- **Task goal**:
Copy out each line of the material in which the word "gear" can be found.

· · · ·

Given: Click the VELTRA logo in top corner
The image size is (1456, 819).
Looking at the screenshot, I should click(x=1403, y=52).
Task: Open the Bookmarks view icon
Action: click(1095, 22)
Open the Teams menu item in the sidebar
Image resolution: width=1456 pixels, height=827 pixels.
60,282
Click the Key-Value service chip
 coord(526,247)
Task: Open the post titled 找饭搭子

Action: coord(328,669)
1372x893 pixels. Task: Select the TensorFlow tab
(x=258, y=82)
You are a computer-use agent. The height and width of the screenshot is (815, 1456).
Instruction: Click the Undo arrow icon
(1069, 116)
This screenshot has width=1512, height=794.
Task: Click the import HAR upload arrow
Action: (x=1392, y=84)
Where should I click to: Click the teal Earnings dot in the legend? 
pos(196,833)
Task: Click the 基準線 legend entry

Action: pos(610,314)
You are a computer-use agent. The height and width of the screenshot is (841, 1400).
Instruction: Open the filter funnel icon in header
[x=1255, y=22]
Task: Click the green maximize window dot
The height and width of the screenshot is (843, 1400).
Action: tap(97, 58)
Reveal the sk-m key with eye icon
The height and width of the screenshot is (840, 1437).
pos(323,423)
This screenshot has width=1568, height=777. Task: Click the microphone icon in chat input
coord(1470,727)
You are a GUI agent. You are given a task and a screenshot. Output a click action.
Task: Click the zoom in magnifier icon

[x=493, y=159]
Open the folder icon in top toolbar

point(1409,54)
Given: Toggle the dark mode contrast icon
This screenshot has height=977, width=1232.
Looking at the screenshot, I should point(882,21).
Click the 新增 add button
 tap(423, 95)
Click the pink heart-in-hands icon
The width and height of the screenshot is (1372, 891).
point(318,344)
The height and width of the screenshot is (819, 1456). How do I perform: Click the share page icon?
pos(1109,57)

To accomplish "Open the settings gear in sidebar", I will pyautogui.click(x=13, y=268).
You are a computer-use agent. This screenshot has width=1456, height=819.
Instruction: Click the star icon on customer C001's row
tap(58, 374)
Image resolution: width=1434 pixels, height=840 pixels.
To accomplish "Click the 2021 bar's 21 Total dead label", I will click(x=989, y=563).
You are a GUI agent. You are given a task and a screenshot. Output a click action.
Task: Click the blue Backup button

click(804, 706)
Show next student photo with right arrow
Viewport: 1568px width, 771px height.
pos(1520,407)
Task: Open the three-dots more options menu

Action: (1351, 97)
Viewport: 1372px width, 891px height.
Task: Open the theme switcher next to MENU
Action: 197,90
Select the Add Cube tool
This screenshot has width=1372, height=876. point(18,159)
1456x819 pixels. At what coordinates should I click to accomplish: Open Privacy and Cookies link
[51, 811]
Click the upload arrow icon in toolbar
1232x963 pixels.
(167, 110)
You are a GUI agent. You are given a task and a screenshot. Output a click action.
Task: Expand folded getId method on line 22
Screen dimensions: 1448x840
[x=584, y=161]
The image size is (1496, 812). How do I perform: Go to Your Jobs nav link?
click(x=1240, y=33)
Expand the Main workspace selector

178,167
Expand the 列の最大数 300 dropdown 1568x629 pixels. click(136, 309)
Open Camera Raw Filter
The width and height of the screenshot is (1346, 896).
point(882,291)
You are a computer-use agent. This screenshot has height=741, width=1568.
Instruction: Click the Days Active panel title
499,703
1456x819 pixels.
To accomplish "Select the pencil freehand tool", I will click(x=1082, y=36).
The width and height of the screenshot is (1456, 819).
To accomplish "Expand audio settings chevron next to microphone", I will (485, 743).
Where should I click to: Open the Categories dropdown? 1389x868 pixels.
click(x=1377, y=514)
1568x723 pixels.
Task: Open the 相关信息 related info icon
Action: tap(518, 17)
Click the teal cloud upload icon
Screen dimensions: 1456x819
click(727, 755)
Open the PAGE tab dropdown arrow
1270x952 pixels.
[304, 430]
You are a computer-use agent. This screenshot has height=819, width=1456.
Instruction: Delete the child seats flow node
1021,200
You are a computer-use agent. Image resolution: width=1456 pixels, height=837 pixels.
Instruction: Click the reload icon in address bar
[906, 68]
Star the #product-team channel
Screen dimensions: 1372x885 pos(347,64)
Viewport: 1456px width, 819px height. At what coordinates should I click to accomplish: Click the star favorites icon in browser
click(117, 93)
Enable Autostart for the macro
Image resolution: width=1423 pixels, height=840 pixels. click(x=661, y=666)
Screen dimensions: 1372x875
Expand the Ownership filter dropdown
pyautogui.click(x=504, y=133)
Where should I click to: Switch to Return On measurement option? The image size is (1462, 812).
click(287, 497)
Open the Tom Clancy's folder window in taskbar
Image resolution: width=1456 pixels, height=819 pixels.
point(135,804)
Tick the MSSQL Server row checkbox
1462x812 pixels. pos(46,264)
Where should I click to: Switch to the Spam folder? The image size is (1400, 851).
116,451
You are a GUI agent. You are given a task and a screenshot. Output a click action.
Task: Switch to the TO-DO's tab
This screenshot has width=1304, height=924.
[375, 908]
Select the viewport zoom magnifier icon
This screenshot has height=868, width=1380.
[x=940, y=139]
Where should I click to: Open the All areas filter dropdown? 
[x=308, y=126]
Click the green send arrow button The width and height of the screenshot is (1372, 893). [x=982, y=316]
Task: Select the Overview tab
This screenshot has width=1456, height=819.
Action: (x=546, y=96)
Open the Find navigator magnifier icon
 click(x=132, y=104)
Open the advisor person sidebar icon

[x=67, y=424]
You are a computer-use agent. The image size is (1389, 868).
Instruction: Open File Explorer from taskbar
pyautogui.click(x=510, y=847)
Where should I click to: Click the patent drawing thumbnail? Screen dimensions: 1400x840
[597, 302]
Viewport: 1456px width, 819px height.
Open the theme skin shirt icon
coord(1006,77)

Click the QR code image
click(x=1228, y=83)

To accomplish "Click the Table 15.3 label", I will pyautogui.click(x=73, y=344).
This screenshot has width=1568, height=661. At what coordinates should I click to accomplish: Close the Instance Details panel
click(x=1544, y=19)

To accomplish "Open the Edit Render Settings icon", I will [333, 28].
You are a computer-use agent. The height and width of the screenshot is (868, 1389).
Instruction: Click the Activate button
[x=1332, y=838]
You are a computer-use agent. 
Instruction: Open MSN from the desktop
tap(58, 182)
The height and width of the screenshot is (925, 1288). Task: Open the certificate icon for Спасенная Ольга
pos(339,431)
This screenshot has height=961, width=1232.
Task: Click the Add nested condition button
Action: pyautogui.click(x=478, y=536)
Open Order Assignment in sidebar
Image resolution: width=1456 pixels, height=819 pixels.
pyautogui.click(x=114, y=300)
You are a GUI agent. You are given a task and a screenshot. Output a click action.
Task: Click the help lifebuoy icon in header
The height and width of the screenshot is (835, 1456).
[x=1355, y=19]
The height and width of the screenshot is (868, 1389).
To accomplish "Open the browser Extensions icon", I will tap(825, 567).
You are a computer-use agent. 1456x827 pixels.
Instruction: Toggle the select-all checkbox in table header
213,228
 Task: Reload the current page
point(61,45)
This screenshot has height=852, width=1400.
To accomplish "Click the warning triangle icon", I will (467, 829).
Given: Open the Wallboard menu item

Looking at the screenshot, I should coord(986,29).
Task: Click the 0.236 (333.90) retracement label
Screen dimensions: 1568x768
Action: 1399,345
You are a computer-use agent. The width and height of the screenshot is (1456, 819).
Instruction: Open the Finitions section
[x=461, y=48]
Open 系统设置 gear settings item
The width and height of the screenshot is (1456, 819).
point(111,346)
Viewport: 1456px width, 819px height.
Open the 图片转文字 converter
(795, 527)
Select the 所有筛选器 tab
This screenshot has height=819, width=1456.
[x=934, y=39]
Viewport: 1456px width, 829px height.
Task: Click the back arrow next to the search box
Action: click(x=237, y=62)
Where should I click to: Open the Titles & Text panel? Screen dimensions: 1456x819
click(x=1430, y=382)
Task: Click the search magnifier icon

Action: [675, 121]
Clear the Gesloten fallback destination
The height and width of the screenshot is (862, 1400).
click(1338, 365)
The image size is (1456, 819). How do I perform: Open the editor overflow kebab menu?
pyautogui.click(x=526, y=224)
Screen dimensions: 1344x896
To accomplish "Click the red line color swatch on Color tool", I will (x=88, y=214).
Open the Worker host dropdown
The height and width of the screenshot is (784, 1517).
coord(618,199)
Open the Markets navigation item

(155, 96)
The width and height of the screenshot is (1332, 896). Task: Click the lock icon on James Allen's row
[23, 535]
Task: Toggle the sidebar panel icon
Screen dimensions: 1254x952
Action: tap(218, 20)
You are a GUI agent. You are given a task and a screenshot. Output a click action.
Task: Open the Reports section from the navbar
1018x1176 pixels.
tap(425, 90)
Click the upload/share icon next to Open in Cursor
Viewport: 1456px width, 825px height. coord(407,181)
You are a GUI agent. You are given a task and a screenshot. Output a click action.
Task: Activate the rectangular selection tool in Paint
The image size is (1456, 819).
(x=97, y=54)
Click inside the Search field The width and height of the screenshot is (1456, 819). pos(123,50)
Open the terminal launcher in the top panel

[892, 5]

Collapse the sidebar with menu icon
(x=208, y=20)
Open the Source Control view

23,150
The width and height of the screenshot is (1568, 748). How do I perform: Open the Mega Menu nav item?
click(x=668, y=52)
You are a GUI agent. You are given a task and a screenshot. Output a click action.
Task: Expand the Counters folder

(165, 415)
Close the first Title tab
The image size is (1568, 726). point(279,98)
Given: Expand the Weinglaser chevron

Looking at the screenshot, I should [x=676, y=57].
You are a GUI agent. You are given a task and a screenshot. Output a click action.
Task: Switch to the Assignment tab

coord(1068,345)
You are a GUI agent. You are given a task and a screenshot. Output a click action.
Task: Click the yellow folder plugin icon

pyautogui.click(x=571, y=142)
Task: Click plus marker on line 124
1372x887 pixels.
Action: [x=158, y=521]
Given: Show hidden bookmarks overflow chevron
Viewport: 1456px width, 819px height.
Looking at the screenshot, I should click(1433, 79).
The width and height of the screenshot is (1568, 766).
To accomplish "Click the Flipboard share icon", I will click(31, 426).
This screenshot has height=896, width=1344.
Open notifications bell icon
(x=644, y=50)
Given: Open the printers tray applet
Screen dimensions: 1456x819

· · · ·

- **Exercise response**:
To accomplish "Open the settings gear in sidebar", I will pyautogui.click(x=13, y=268).
Open 系统设置 gear settings item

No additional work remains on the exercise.